● **INFORMATION SUPPLIED**

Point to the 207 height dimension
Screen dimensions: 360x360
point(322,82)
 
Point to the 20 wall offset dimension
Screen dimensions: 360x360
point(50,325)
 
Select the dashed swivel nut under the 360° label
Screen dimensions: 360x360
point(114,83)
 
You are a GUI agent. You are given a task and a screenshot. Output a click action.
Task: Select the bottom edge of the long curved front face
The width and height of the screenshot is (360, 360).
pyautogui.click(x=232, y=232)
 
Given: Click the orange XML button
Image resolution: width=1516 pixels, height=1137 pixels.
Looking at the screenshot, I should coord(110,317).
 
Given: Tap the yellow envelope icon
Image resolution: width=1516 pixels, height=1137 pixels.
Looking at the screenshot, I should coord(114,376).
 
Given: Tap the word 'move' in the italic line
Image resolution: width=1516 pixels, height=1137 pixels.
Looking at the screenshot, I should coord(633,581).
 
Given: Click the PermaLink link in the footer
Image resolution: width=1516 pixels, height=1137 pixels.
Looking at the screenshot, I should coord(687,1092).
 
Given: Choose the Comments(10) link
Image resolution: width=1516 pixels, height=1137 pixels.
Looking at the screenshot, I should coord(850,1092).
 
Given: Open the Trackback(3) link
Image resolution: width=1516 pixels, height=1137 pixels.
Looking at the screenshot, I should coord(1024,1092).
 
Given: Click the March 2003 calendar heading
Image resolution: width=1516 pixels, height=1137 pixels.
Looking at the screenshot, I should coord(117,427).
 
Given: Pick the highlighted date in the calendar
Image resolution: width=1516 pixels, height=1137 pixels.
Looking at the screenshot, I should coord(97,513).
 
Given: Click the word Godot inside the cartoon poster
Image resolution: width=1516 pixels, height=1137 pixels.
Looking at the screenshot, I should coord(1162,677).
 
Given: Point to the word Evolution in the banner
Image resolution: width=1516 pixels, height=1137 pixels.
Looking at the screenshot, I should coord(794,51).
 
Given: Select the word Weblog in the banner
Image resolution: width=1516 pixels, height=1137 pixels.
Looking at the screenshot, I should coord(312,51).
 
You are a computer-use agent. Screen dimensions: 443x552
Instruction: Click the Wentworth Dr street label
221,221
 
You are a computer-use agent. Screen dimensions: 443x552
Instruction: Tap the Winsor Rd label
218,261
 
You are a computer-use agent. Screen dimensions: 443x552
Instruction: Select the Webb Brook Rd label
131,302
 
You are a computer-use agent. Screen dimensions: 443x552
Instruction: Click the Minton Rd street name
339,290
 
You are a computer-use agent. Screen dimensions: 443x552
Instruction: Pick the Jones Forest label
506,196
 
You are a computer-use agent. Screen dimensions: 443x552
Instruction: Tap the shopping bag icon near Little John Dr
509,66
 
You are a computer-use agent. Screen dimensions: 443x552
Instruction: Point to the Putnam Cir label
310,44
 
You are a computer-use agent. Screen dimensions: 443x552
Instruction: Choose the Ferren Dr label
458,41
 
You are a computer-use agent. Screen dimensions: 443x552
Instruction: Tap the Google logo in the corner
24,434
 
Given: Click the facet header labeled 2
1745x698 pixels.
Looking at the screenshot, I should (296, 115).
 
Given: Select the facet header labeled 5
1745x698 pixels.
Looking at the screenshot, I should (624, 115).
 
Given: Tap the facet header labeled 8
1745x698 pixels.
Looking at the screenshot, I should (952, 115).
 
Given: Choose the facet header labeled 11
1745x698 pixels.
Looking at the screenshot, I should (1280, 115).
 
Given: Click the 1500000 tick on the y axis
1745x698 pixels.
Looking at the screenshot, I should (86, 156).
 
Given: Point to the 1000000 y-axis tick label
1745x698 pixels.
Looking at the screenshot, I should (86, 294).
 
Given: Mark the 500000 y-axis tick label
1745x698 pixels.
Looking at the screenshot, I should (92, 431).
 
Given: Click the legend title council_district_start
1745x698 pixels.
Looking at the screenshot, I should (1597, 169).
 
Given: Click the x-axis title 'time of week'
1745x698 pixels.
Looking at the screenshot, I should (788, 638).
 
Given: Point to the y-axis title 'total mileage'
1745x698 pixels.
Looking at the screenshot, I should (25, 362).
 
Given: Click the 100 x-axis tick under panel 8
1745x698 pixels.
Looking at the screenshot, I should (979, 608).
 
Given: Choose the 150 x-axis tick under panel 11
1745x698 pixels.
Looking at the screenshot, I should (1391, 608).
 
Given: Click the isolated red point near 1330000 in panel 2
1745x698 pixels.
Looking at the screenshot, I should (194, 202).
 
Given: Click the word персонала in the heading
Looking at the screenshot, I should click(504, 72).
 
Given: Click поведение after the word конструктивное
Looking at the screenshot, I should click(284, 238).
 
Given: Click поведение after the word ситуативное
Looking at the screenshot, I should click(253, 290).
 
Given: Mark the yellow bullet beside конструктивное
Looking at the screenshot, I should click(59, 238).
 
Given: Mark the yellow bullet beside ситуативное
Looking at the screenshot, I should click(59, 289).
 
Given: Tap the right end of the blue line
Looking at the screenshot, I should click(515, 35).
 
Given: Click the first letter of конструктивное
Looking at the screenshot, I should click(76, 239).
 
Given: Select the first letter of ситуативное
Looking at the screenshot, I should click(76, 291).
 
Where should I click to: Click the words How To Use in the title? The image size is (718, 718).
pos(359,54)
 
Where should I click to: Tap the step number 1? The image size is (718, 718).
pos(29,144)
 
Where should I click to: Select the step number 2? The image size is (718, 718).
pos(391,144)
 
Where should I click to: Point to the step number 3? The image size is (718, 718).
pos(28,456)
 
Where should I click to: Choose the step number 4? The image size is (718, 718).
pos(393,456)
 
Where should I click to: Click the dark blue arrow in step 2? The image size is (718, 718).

● **EXERCISE AIM**
Reproduce every one of the entries above word for word, leaving nothing out and changing nothing.

● **OUTPUT FOR THIS TASK**
Point to the 207 height dimension
Screen dimensions: 360x360
point(322,82)
 
Point to the 20 wall offset dimension
Screen dimensions: 360x360
point(50,325)
 
Select the dashed swivel nut under the 360° label
Screen dimensions: 360x360
point(114,83)
 
You are a GUI agent. You are given a task and a screenshot. Output a click action.
Task: Select the bottom edge of the long curved front face
The width and height of the screenshot is (360, 360).
pyautogui.click(x=232, y=232)
 
Given: Click the orange XML button
Image resolution: width=1516 pixels, height=1137 pixels.
Looking at the screenshot, I should coord(110,317).
 
Given: Tap the yellow envelope icon
Image resolution: width=1516 pixels, height=1137 pixels.
Looking at the screenshot, I should coord(114,376).
 
Given: Tap the word 'move' in the italic line
Image resolution: width=1516 pixels, height=1137 pixels.
Looking at the screenshot, I should coord(633,581).
 
Given: Click the PermaLink link in the footer
Image resolution: width=1516 pixels, height=1137 pixels.
Looking at the screenshot, I should coord(687,1092).
 
Given: Choose the Comments(10) link
Image resolution: width=1516 pixels, height=1137 pixels.
Looking at the screenshot, I should coord(850,1092).
 
Given: Open the Trackback(3) link
Image resolution: width=1516 pixels, height=1137 pixels.
Looking at the screenshot, I should coord(1024,1092).
 
Given: Click the March 2003 calendar heading
Image resolution: width=1516 pixels, height=1137 pixels.
Looking at the screenshot, I should coord(117,427).
 
Given: Pick the highlighted date in the calendar
Image resolution: width=1516 pixels, height=1137 pixels.
Looking at the screenshot, I should coord(97,513).
 
Given: Click the word Godot inside the cartoon poster
Image resolution: width=1516 pixels, height=1137 pixels.
Looking at the screenshot, I should coord(1162,677).
 
Given: Point to the word Evolution in the banner
Image resolution: width=1516 pixels, height=1137 pixels.
Looking at the screenshot, I should coord(794,51).
 
Given: Select the word Weblog in the banner
Image resolution: width=1516 pixels, height=1137 pixels.
Looking at the screenshot, I should coord(312,51).
 
You are a computer-use agent. Screen dimensions: 443x552
Instruction: Click the Wentworth Dr street label
221,221
 
You are a computer-use agent. Screen dimensions: 443x552
Instruction: Tap the Winsor Rd label
218,261
 
You are a computer-use agent. Screen dimensions: 443x552
Instruction: Select the Webb Brook Rd label
131,302
 
You are a computer-use agent. Screen dimensions: 443x552
Instruction: Click the Minton Rd street name
339,290
 
You are a computer-use agent. Screen dimensions: 443x552
Instruction: Pick the Jones Forest label
506,196
 
You are a computer-use agent. Screen dimensions: 443x552
Instruction: Tap the shopping bag icon near Little John Dr
509,66
 
You are a computer-use agent. Screen dimensions: 443x552
Instruction: Point to the Putnam Cir label
310,44
 
You are a computer-use agent. Screen dimensions: 443x552
Instruction: Choose the Ferren Dr label
458,41
 
You are a computer-use agent. Screen dimensions: 443x552
Instruction: Tap the Google logo in the corner
24,434
 
Given: Click the facet header labeled 2
1745x698 pixels.
Looking at the screenshot, I should (296, 115).
 
Given: Select the facet header labeled 5
1745x698 pixels.
Looking at the screenshot, I should (624, 115).
 
Given: Tap the facet header labeled 8
1745x698 pixels.
Looking at the screenshot, I should (952, 115).
 
Given: Choose the facet header labeled 11
1745x698 pixels.
Looking at the screenshot, I should (1280, 115).
 
Given: Click the 1500000 tick on the y axis
1745x698 pixels.
Looking at the screenshot, I should (86, 156).
 
Given: Point to the 1000000 y-axis tick label
1745x698 pixels.
Looking at the screenshot, I should (86, 294).
 
Given: Mark the 500000 y-axis tick label
1745x698 pixels.
Looking at the screenshot, I should (92, 431).
 
Given: Click the legend title council_district_start
1745x698 pixels.
Looking at the screenshot, I should (1597, 169).
 
Given: Click the x-axis title 'time of week'
1745x698 pixels.
Looking at the screenshot, I should (788, 638).
 
Given: Point to the y-axis title 'total mileage'
1745x698 pixels.
Looking at the screenshot, I should (25, 362).
 
Given: Click the 100 x-axis tick under panel 8
1745x698 pixels.
Looking at the screenshot, I should (979, 608).
 
Given: Choose the 150 x-axis tick under panel 11
1745x698 pixels.
Looking at the screenshot, I should (1391, 608).
 
Given: Click the isolated red point near 1330000 in panel 2
1745x698 pixels.
Looking at the screenshot, I should (194, 202).
 
Given: Click the word персонала in the heading
Looking at the screenshot, I should click(504, 72).
 
Given: Click поведение after the word конструктивное
Looking at the screenshot, I should click(284, 238).
 
Given: Click поведение after the word ситуативное
Looking at the screenshot, I should click(253, 290).
 
Given: Mark the yellow bullet beside конструктивное
Looking at the screenshot, I should click(59, 238).
 
Given: Mark the yellow bullet beside ситуативное
Looking at the screenshot, I should click(59, 289).
 
Given: Tap the right end of the blue line
Looking at the screenshot, I should click(515, 35).
 
Given: Click the first letter of конструктивное
Looking at the screenshot, I should click(76, 239).
 
Given: Select the first letter of ситуативное
Looking at the screenshot, I should click(76, 291).
 
Where should I click to: Click the words How To Use in the title? The image size is (718, 718).
pos(359,54)
 
Where should I click to: Tap the step number 1? The image size is (718, 718).
pos(29,144)
 
Where should I click to: Select the step number 2? The image size is (718, 718).
pos(391,144)
 
Where should I click to: Point to the step number 3? The image size is (718, 718).
pos(28,456)
 
Where should I click to: Choose the step number 4? The image size is (718, 718).
pos(393,456)
 
Where should I click to: Click the dark blue arrow in step 2? The image size is (718, 718).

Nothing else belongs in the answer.